* _Exercise requirements_
Take the records below and extract, word for word, the lines from the one containing "Task: Click the Kode Pembayaran label" through the final line, inclusive. Omit pictures.
═════ Records for the task
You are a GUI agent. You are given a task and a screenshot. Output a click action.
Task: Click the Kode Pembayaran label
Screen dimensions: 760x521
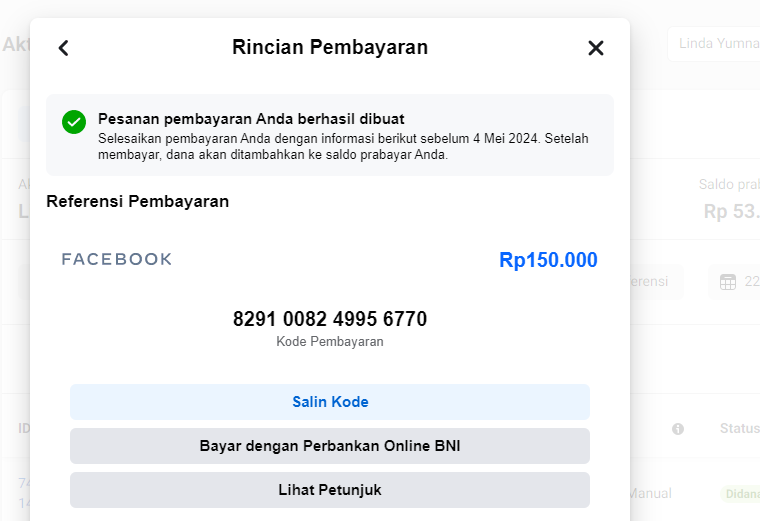pyautogui.click(x=330, y=342)
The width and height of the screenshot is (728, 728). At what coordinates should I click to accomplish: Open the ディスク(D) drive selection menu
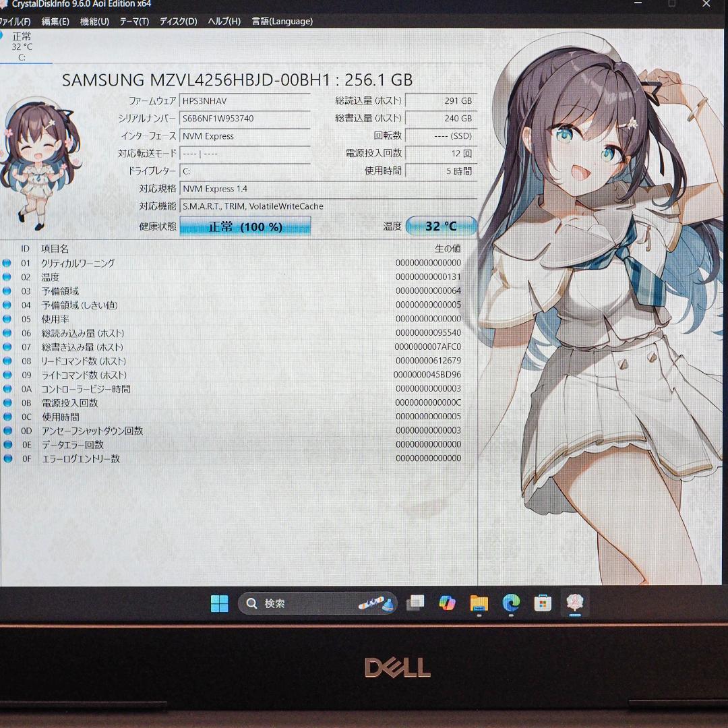tap(177, 21)
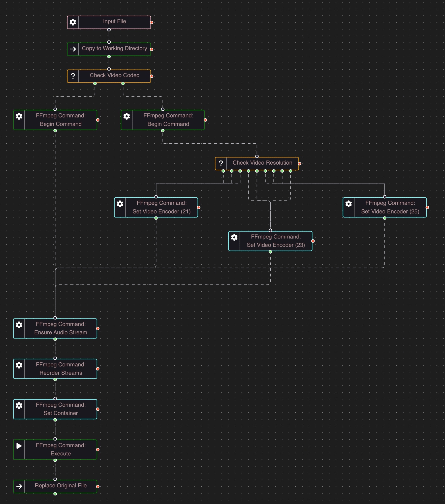Click the arrow icon on Copy to Working Directory
The height and width of the screenshot is (504, 445).
point(73,49)
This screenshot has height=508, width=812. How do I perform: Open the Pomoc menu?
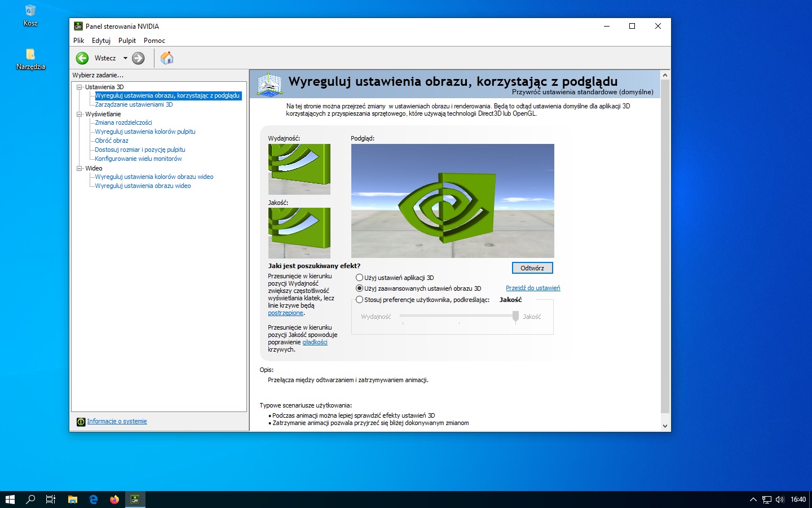point(154,41)
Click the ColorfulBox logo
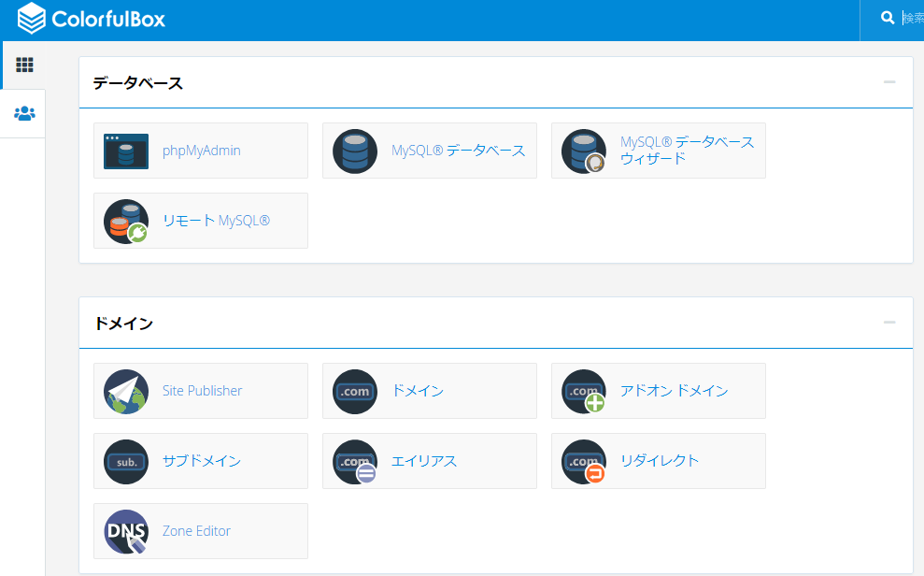The image size is (924, 576). coord(92,19)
══════════
* _Response area_
Task: Click the Kode Pembayaran label
Screen dimensions: 760x521
pyautogui.click(x=330, y=342)
The width and height of the screenshot is (728, 728). At what coordinates should I click to accomplish: Open the ディスク(D) drive selection menu
tap(177, 21)
Click the arrow icon on Copy to Working Directory
The height and width of the screenshot is (504, 445).
point(73,49)
This screenshot has height=508, width=812. How do I perform: Open the Pomoc menu?
point(154,41)
Click the ColorfulBox logo
The image size is (924, 576). coord(92,19)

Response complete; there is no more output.